Amélie Nothomb : Les catilinaires / Emile versus Palamède et autres considérations…
Pour les non-latinistes, je vais commencer cet article par préciser le sens du titre : les catilinaires, c’est ainsi que l’on nomme le discours prononcé par Cicéron contre Catilina, accusé d’avoir fomenté un coup d’Etat contre Rome et sa République corrompue. C’est le titre choisi par Amélie Nothomb : les catilinaires, pour ce roman paru en 1995 aux éditions Albin Michel.
Il est vrai que le personnage principal, Emile, est un éminent professeur de latin et de grec désormais en retraite. Avec son épouse, Juliette, il trouve la maison idéale, isolée, en pleine campagne. Une vie de solitude et de calme. Voilà ce à quoi il aspire pour la fin de sa vie. Cependant, Palamède Bernardin, le voisin, vient leur rendre une première visite, à 16 heures pile. Visite pénible : nos personnages ne savent trop quoi se dire. A 18 heures, Palamède s’en retourne chez lui. Quelle n’est pas la surprise de notre jeune couple de retraités lorsque le voisin, le lendemain, à 16 heures pile débarque à nouveau chez lui pour s’en aller à 18 heures pile sans quasiment piper mot ! Et ainsi de suite. Peu à peu, cette présence absurde et quotidienne devient un véritable supplice pour Emile et Juliette qui ne savent pas comment se débarrasser de Palamède. Cependant, un jour, parce qu’il se sent dépossédé de sa propre vie, parce qu’il se révolte contre sa propre faiblesse qui le contraint à supporter l’insupportable, Emile ose mettre vertement Palamède à la porte. Celui-ci ne reviendra plus. C’est alors que commence pour notre retraité un étrange cheminement intérieur qui le poussera à commettre un acte ultime.
Avec les Catilinaires, Amélie Nothomb signe encore un excellent roman, drôle et caustique sur la tyrannie des rapports humains et leur perversité.
Drôle et caustique, tout d’abord par les personnages campés avec le sens de l’humour et de la dérision qui font la pâte Nothomb. Le personnage de Palamède Bernardin, tout d’abord : taciturne, antipathique, obèse : il s’installe dans le fauteuil, réclame un café, et répond aux questions par « oui » ou « non ». On n’en saura guère plus sur cet homme puisque le roman prend le parti d’une narration à sens unique : seules les motivations et les intentions d’Emile et de Juliette sont dévoilées au lecteur.

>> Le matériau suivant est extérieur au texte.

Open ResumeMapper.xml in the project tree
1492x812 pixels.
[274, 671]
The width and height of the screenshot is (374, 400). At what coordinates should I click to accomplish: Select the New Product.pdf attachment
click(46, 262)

Cependant, le face à face entre le Palamède taciturne, malpoli, et Emile, l’honnête homme, est tout à fait savoureux. On rit beaucoup également lorsque le couple fait la connaissance de Bernadette Bernardin, l’épouse du fâcheux : un monstre végétatif qui ingurgite la nourriture en émettant borborygmes et éructations. Cependant, si les deux personnages sont si drôles, c’est sans doute parce qu’ils sont vus à travers le prisme déformant du couple qui ne connaît d’eux que la surface visible. Quelle est leur véritable histoire ? N’y a-t-il pas une tragédie cachée derrière cette visite quotidienne et tyrannique ? La tragédie de la solitude ? Qui est Palamède ? Quelles sont les intentions, ses motivations ?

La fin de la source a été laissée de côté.